In December 2014 the Senate Intelligence Committee declassified its 500-page executive summary on the use of 'enhanced interrogation techniques' by the CIA during the Bush administration. The report was an extensive look at numerous instances where the use of practices like rectal feeding, water boarding, and sleep deprivation were used, but produced no relevant or actionable intelligence.
On Tuesday, the Senate voted on an amendment to the National Defense Authorization Act (NDAA) that limits the U.S. government's use of interrogation practices only to those outlined in the Army Field Manual.
An individual described in subparagraph (B) shall not be subjected to any interrogation technique, or approach, or any treatment related to interrogation that is not authorized by and listed in the Army Field Manual 2-22.3.
The amendment was introduced by John McCain (R-Ariz.) and Dianne Feinstein (D-Calif.). It passed 78 in favor to 21 opposed with one abstention.
Here's how current presidential candidates voted on the amendment to prohibit the future use of torture:
Lindsey Graham (R-South Carolina) - Voted No
Marco Rubio (R-Florida) - Abstained (wasn't present for the vote)

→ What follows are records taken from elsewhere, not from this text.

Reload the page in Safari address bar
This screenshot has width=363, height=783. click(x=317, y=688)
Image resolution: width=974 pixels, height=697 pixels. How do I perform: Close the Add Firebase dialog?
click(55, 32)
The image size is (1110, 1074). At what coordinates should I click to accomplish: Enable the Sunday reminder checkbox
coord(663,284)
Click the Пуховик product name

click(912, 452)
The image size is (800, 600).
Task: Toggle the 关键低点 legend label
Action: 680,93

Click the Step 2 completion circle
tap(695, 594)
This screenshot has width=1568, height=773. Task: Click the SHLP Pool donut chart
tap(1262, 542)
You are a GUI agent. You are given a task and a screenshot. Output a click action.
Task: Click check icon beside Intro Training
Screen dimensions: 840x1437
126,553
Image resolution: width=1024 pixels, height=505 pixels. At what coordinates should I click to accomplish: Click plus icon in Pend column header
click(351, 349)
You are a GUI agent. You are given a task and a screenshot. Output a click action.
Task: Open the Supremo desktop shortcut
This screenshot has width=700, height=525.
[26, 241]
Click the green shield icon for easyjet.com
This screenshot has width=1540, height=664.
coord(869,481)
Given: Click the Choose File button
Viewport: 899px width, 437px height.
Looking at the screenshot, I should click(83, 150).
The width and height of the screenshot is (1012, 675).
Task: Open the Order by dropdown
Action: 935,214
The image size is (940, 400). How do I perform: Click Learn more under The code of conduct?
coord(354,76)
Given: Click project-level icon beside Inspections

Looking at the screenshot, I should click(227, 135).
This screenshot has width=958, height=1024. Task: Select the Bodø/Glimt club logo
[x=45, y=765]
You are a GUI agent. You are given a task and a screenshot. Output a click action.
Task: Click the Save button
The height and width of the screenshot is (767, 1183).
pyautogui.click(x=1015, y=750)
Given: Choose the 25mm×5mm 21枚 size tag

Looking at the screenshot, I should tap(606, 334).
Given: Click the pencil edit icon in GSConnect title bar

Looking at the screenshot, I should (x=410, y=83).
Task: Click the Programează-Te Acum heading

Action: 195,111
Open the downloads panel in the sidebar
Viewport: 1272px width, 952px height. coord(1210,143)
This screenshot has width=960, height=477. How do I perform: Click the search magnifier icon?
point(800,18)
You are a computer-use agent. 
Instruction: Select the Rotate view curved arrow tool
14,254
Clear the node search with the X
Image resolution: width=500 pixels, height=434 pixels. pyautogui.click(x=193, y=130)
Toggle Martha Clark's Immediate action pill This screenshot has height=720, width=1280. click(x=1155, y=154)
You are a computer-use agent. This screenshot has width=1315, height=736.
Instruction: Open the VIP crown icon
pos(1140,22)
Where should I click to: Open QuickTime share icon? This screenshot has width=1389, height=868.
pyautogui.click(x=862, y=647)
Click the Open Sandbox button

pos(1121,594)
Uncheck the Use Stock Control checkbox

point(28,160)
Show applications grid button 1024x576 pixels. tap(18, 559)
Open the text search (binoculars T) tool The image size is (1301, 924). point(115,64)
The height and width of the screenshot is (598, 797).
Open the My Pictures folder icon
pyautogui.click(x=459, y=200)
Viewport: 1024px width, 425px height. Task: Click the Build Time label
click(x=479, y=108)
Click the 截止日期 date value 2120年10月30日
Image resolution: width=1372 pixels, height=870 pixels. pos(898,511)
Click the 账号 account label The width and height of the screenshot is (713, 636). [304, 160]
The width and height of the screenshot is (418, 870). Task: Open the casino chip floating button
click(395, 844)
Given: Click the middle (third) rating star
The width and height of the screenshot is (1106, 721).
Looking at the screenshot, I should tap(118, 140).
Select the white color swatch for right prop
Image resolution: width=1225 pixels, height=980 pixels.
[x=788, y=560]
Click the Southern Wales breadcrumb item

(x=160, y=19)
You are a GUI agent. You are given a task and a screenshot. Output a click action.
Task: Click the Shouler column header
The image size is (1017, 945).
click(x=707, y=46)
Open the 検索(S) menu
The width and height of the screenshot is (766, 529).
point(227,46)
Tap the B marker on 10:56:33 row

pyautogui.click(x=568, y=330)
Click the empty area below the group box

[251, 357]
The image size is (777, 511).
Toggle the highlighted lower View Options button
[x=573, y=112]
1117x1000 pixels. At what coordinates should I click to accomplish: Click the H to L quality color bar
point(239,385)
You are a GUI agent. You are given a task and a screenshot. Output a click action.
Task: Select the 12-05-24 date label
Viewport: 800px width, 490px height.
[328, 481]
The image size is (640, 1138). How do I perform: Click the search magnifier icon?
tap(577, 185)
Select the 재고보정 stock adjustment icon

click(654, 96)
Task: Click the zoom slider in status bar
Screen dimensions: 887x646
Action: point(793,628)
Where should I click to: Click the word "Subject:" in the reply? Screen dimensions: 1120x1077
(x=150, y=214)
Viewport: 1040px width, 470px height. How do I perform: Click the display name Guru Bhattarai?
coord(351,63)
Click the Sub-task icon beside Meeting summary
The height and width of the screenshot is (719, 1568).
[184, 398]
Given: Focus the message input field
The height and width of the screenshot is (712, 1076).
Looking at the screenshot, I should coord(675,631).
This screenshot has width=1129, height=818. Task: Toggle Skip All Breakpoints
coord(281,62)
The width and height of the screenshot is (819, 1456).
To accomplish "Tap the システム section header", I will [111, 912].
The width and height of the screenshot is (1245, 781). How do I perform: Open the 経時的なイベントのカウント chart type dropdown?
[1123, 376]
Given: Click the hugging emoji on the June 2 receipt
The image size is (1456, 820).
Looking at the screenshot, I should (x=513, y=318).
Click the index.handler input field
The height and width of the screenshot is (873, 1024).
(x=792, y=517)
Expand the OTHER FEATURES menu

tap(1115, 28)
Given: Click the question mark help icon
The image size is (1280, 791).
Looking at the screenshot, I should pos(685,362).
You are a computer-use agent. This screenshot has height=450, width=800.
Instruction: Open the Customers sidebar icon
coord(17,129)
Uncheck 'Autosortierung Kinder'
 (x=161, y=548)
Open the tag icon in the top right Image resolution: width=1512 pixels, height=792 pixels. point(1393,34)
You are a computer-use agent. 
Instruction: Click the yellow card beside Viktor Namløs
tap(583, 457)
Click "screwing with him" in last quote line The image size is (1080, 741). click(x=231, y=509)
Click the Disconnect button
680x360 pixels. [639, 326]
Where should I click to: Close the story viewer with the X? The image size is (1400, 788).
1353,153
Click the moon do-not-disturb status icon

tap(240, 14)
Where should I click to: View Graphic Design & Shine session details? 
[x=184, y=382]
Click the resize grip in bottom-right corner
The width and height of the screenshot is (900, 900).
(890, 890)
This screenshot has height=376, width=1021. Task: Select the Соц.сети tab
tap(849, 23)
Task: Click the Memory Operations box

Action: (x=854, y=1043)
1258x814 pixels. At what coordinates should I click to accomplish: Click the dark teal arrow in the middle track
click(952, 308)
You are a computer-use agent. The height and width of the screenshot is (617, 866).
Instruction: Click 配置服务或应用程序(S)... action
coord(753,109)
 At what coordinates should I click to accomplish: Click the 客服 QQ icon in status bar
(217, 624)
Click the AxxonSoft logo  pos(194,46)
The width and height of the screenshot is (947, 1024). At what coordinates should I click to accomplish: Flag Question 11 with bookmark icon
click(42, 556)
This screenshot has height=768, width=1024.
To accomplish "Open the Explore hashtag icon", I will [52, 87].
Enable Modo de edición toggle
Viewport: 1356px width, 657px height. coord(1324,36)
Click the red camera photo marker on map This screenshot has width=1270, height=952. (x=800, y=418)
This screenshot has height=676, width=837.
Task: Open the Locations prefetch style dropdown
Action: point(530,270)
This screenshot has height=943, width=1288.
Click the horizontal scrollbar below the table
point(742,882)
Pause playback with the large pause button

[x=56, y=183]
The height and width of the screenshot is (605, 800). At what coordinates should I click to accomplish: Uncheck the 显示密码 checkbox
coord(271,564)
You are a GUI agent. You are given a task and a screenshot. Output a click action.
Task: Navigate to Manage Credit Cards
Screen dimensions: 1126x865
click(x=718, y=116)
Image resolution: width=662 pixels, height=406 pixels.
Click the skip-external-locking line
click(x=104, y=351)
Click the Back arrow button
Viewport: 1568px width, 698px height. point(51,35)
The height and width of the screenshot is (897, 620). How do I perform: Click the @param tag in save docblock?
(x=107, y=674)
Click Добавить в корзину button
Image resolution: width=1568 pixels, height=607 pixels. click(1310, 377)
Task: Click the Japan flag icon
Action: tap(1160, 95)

Ted Cruz (R-Texas) - Voted Yes
Rand Paul (R-Kentucky) - Voted Yes
Bernie Sanders (I-Vermont) - Voted Yes
McCain, who was subjected to torture himself during the Vietnam War, argued the amendment was vital to protecting the integrity of American democracy:
“We must continue to insist that the methods we employ in this fight for peace and freedom must always, always, be as right and honorable as the goals and ideals we fight for.”
On Thursday, the Senate passed the NDAA with McCain's amendment attached: 71 in favor to 25 opposed.